Restate word for word the lines that run from the one containing "ネオ・テニスプラザ住之江 (436, 2353)" to the last line of the data, both ends included.

Saved data entries:
------------------------------------------------------------------------

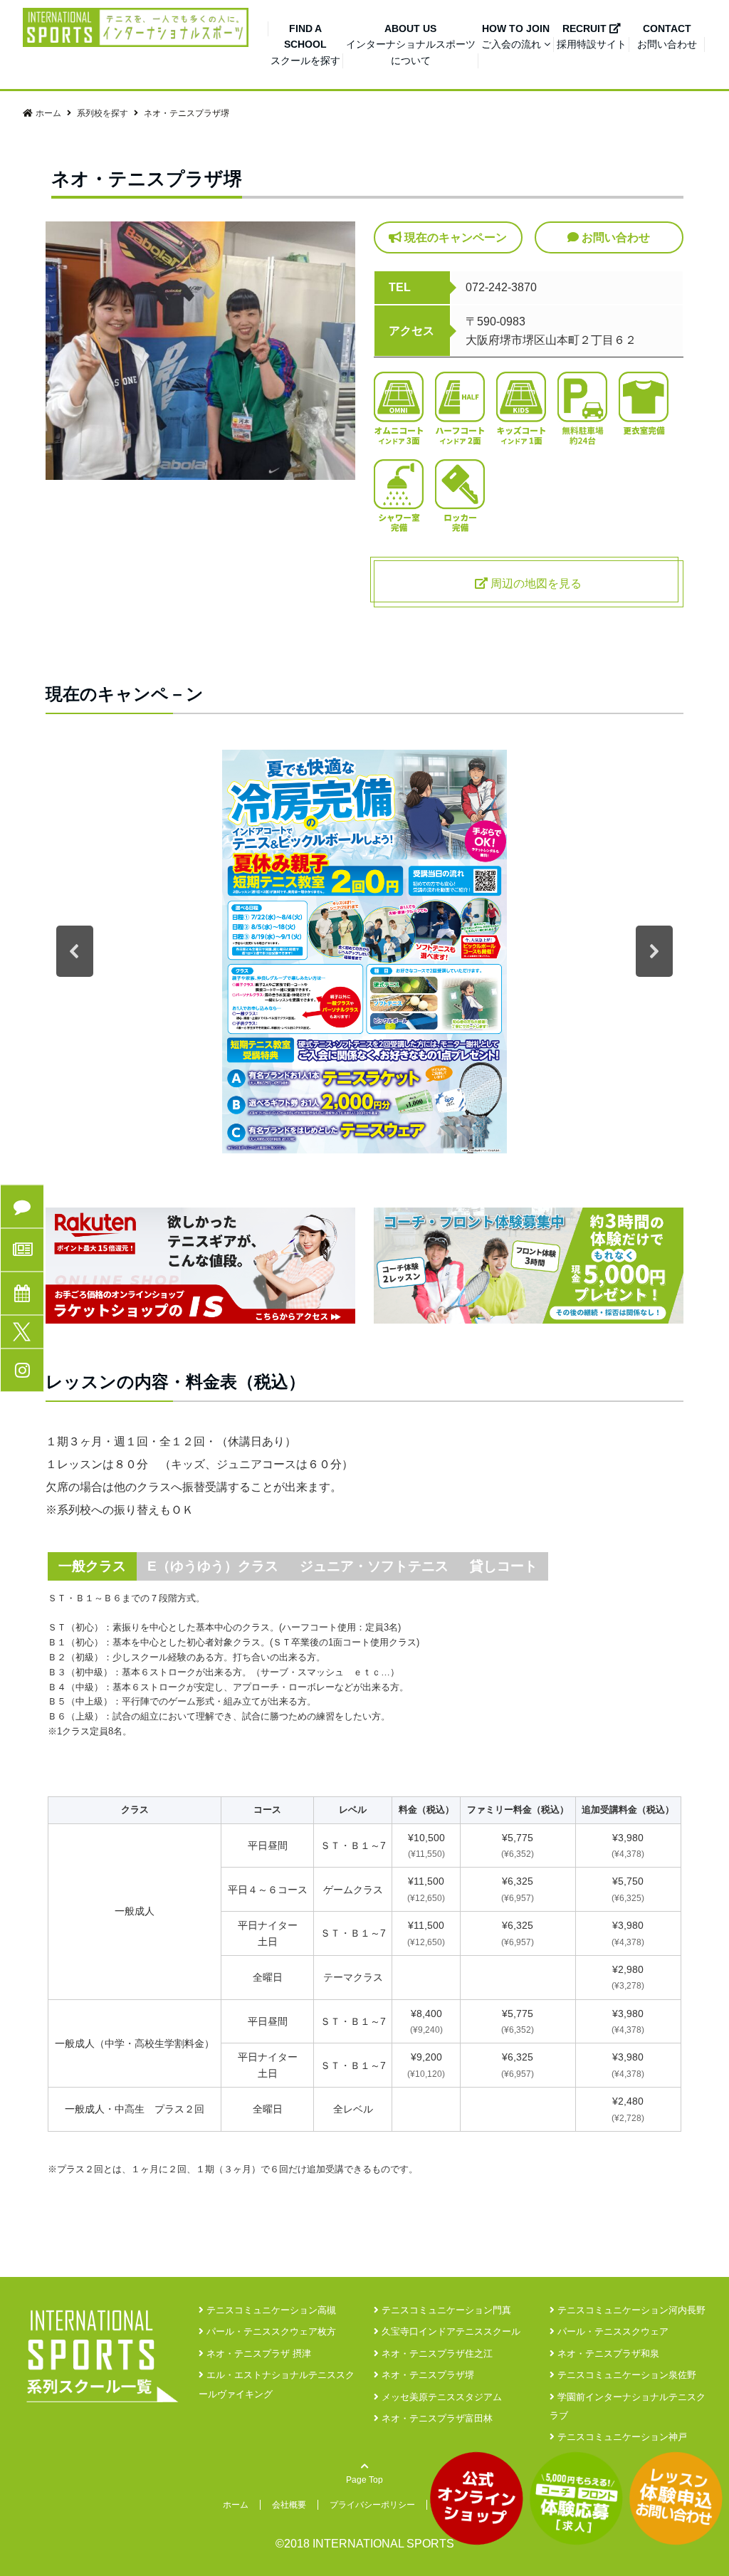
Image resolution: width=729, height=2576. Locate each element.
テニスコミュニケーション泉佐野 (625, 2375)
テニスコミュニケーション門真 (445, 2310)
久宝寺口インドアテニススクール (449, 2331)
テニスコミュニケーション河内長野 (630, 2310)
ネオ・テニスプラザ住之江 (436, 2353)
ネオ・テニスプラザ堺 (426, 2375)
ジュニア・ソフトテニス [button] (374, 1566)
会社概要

------------------------------------------------------------------------

Result for this exercise »
ネオ・テニスプラザ住之江 (436, 2353)
ネオ・テニスプラザ堺 (426, 2375)
ジュニア・ソフトテニス [button] (374, 1566)
会社概要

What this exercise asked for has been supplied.